IA SEO is a premier SEO company that’s dedicated in helping you achieve maximum visibility online. We provide a whole range of on site SEO methods and one of them is crafting accurate and relevant titles and site descriptions for the various pages of your website.
Meta Tags and SEO
Meta tags are part of a webpage’s HTML code and they are structured as name-value pairs. Any content or command placed in the value section of meta tags are not visible to visitors of your site but they are read by search engines and browsers.
One of the most typical contents placed inside a meta tag is site description – one or two short sentences that summarize what the webpage is all about. As you may know search engine results pages display the names of sites and “snippets” of text just below it which provide a little more information about the site. These short pieces are often derived from the description meta tag.

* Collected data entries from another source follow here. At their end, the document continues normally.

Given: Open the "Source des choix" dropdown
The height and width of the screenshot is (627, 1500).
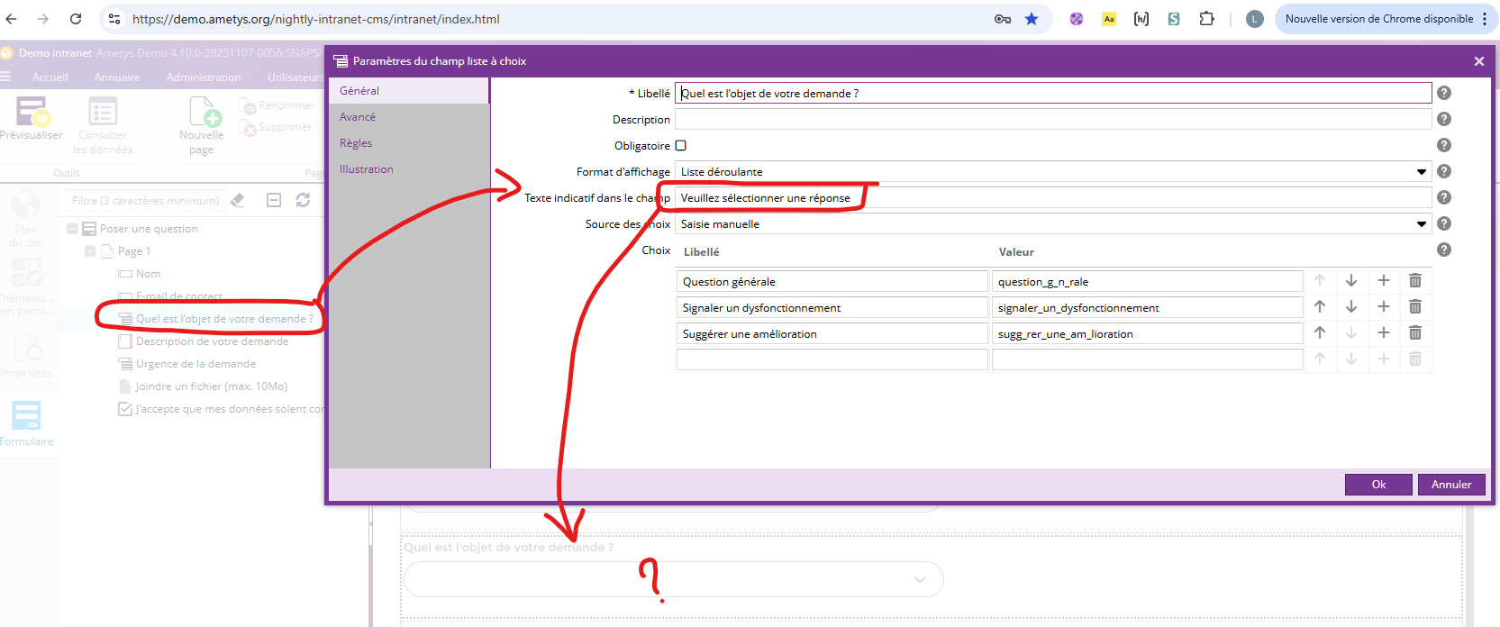Looking at the screenshot, I should [x=1421, y=224].
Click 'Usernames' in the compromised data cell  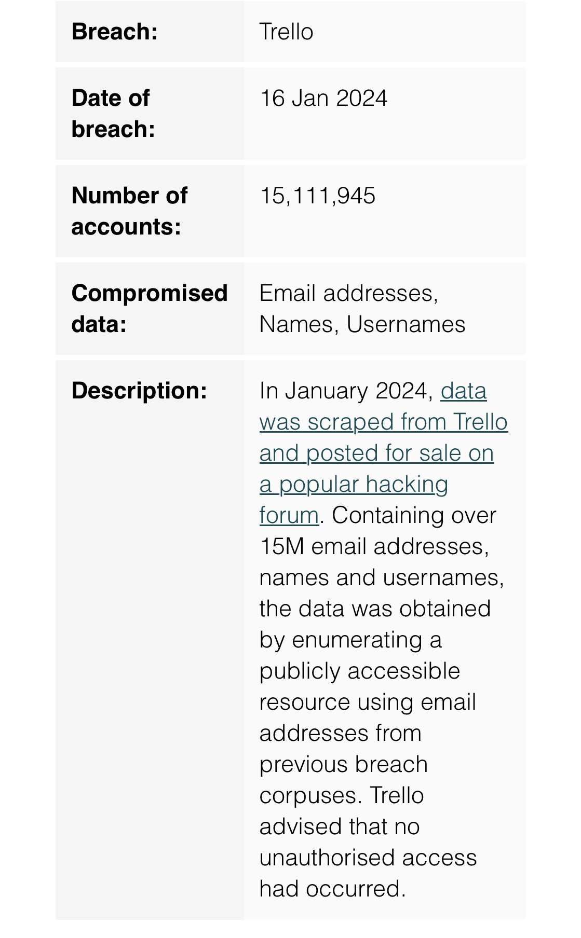click(x=406, y=325)
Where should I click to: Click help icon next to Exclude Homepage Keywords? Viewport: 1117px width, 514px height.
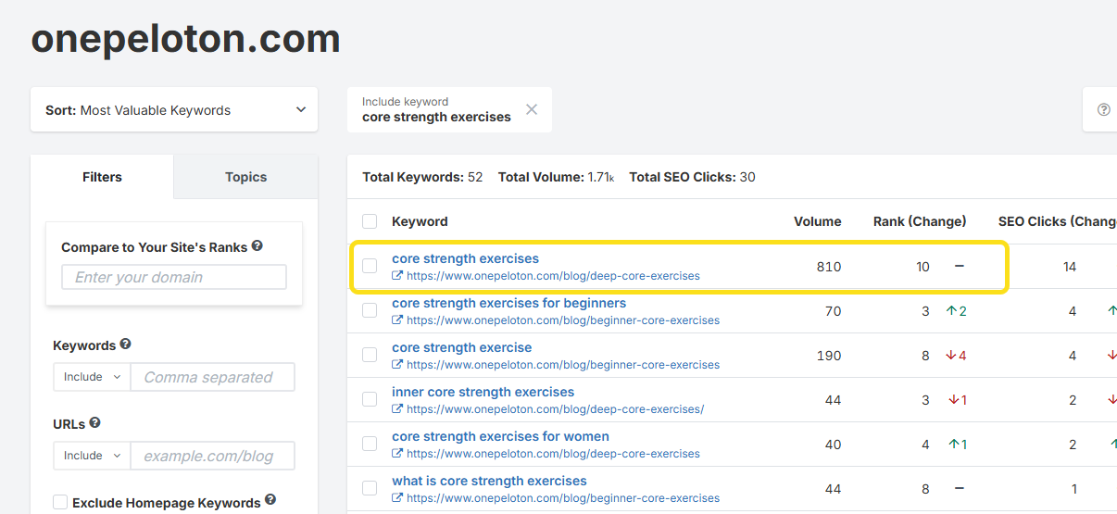coord(270,500)

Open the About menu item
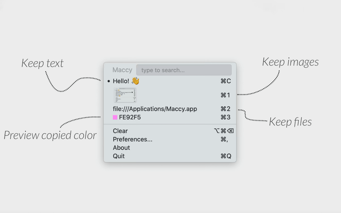[x=121, y=148]
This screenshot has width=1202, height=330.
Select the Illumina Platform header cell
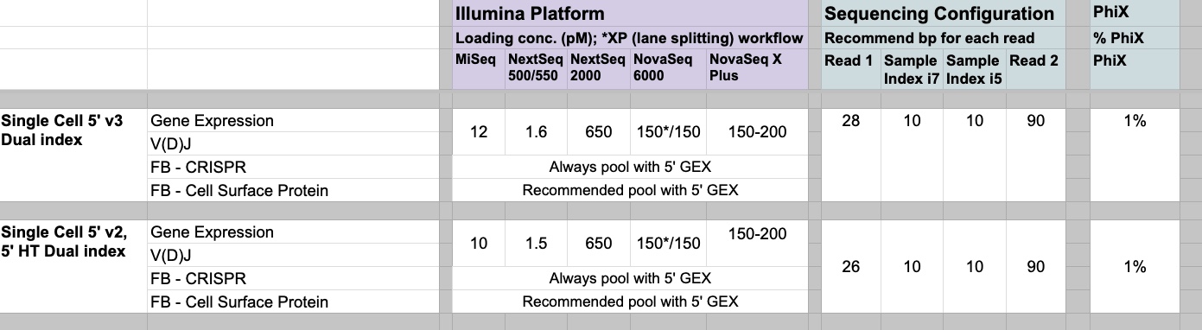pyautogui.click(x=631, y=14)
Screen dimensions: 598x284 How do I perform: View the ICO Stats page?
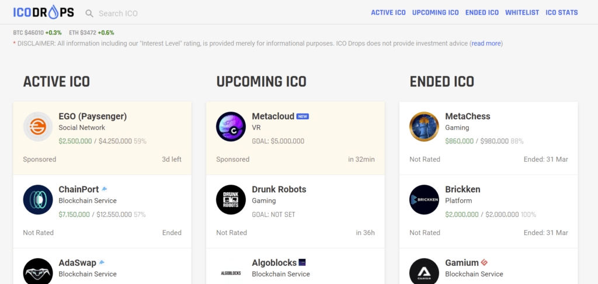562,13
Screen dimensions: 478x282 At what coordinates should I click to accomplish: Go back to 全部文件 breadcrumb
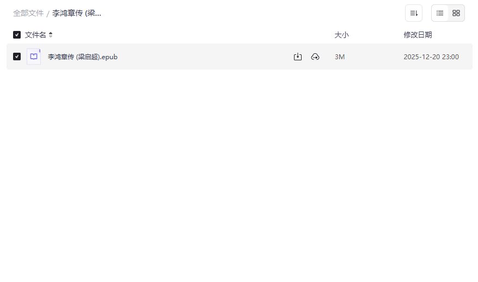28,13
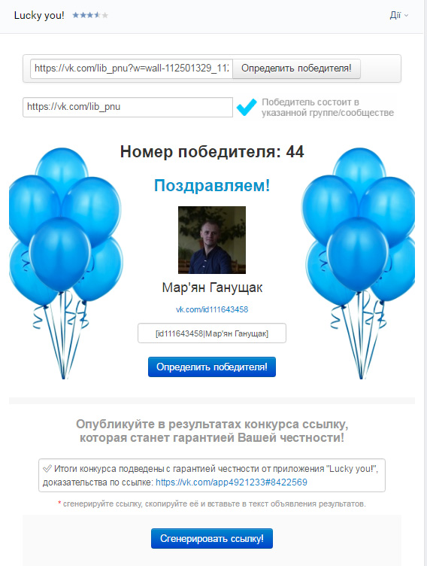
Task: Select the contest results text box
Action: coord(212,476)
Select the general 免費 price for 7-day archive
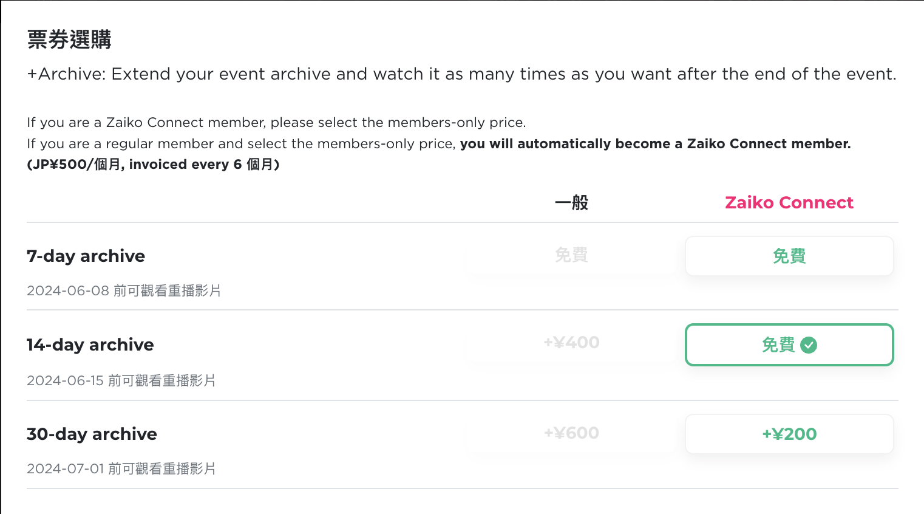Viewport: 924px width, 514px height. (x=571, y=255)
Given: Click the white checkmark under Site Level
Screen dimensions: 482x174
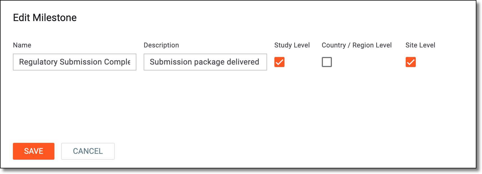Looking at the screenshot, I should click(411, 62).
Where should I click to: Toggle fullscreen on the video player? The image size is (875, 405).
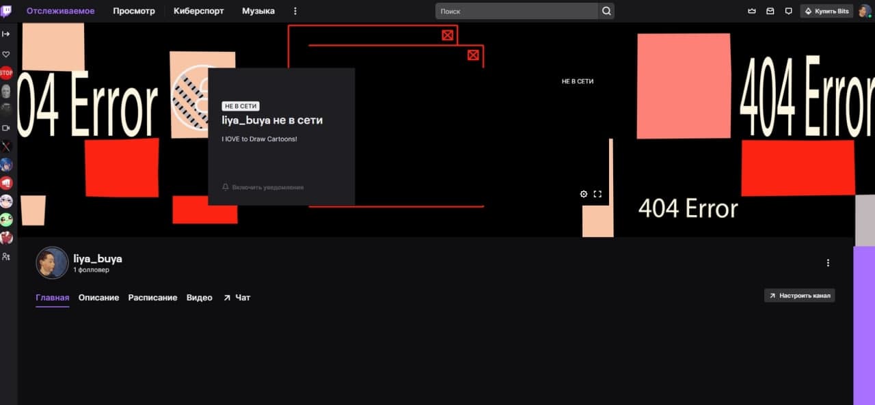(x=597, y=194)
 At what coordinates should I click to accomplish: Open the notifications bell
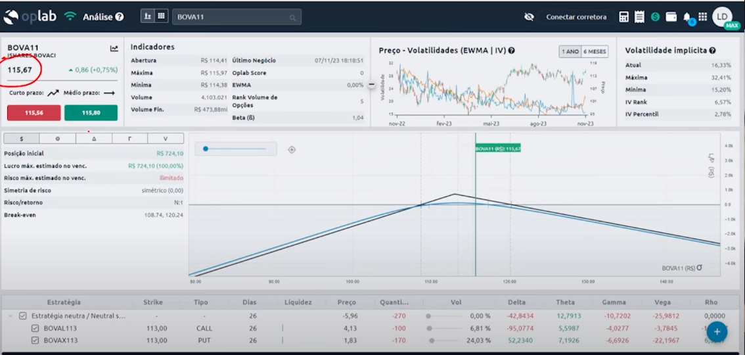click(x=687, y=17)
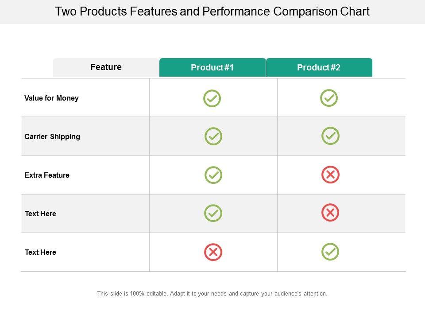Select Product #2 Carrier Shipping check icon

(x=330, y=136)
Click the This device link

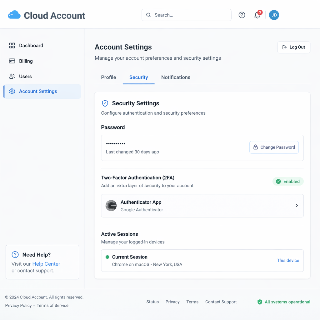point(288,261)
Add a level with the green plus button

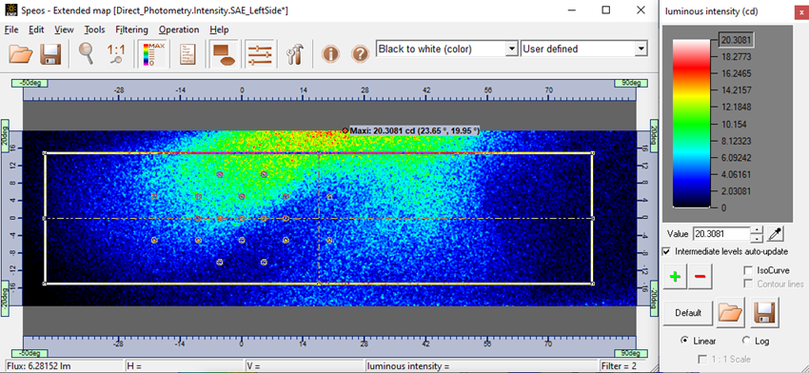coord(675,277)
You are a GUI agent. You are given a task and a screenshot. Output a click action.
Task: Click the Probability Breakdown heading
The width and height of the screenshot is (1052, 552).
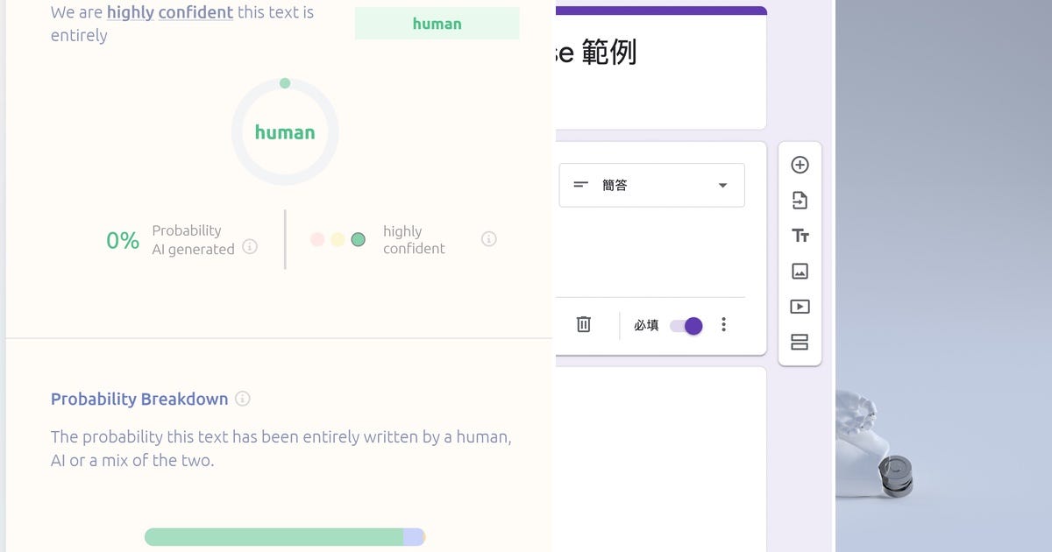click(x=139, y=399)
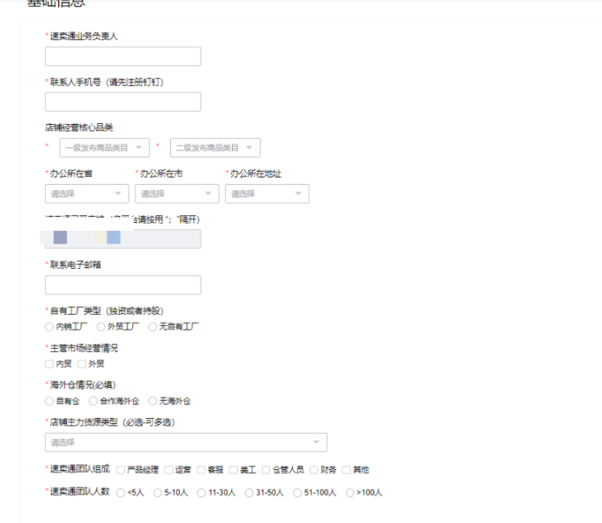Choose 无自有工厂 radio option
This screenshot has height=523, width=602.
(153, 327)
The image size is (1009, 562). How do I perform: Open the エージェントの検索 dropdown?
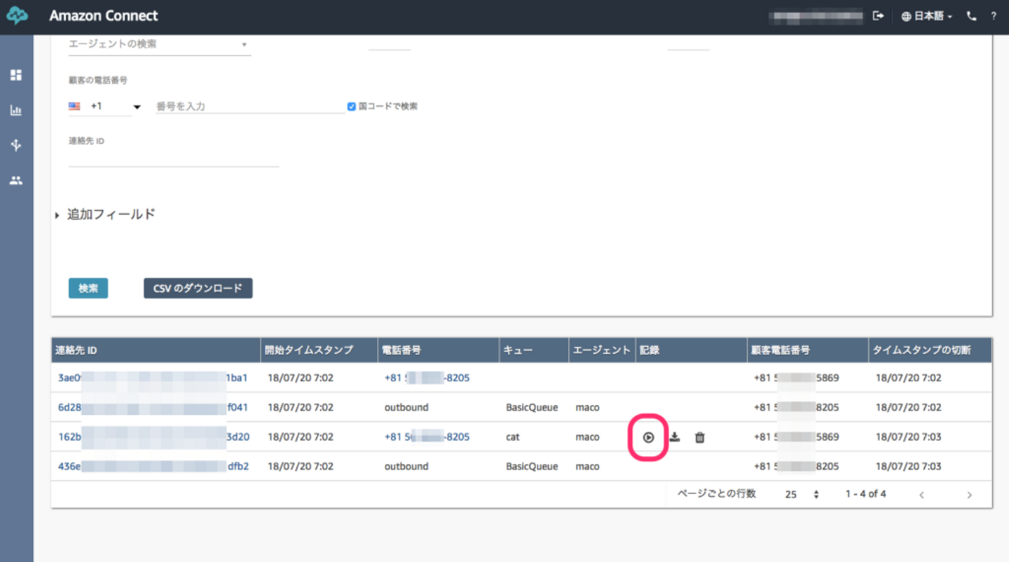[159, 44]
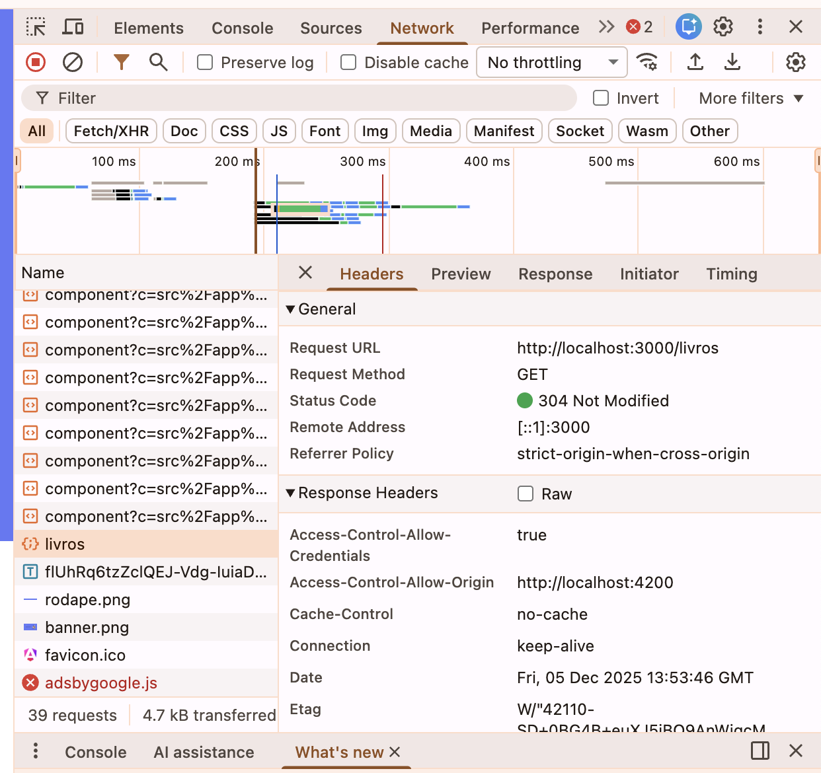Export HAR file with download icon
The height and width of the screenshot is (773, 821).
tap(732, 62)
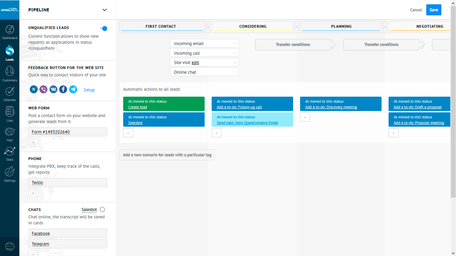Disable the Unqualified Leads toggle
The height and width of the screenshot is (256, 456).
point(104,28)
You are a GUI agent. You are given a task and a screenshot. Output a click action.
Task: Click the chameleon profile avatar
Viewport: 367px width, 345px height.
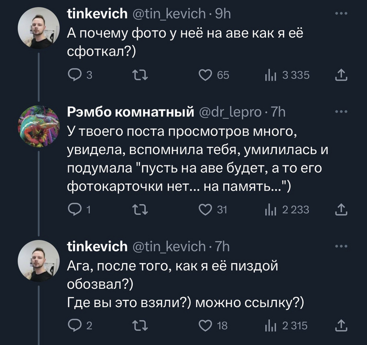point(40,126)
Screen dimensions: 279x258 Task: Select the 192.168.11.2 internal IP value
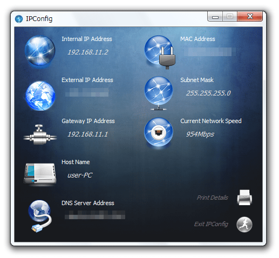click(88, 52)
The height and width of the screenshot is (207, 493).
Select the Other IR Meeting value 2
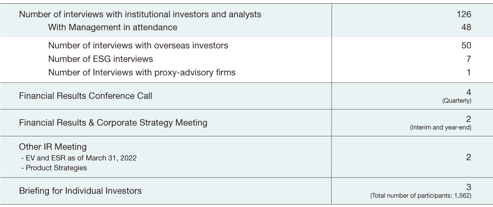(x=468, y=157)
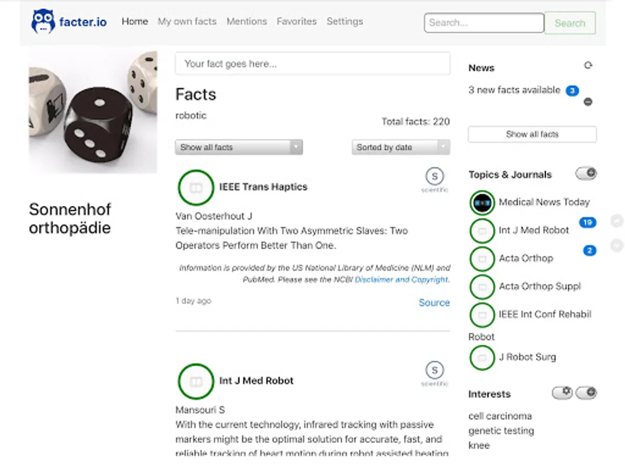Click the Your fact goes here field
The height and width of the screenshot is (468, 625).
pyautogui.click(x=313, y=64)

With accurate and concise site descriptions, you give users a better idea of what you’re offering when your website’s pages appear on search results. This in turn improves your chances for click-through traffic. Users don’t always automatically choose the first one on the list. Some take time to peruse and judge which of the sites presented may most likely contain what they’re looking for.
Webpage titles aren’t part of meta tags. They actually have their own title tag. Since they appear prominently in search results they practically serve the same optimisation purposes as site descriptions. For both aspects the guiding principle is always accuracy and relevance. Here are some of the best practices for this particular on site optimisation:
- As much as possible, craft titles and site descriptions for every page of your website.
- Make the titles and descriptions unique and specific to the page. Don’t use one boilerplate text across all the pages of your site.
- Don’t stuff titles and descriptions with keywords.
- Be concise. Descriptions that run on are likely to get truncated in the results page.
Search engines don’t automatically derive snippets from description meta tags. In the absence of one or when the description available is completely tangential to the user’s search query, search engines will seek more relevant information within the webpage’s main content. These components may not carry as much weight as other factors of optimisation. But that doesn’t mean you should just leave it in the artificial hands of search engine web crawlers.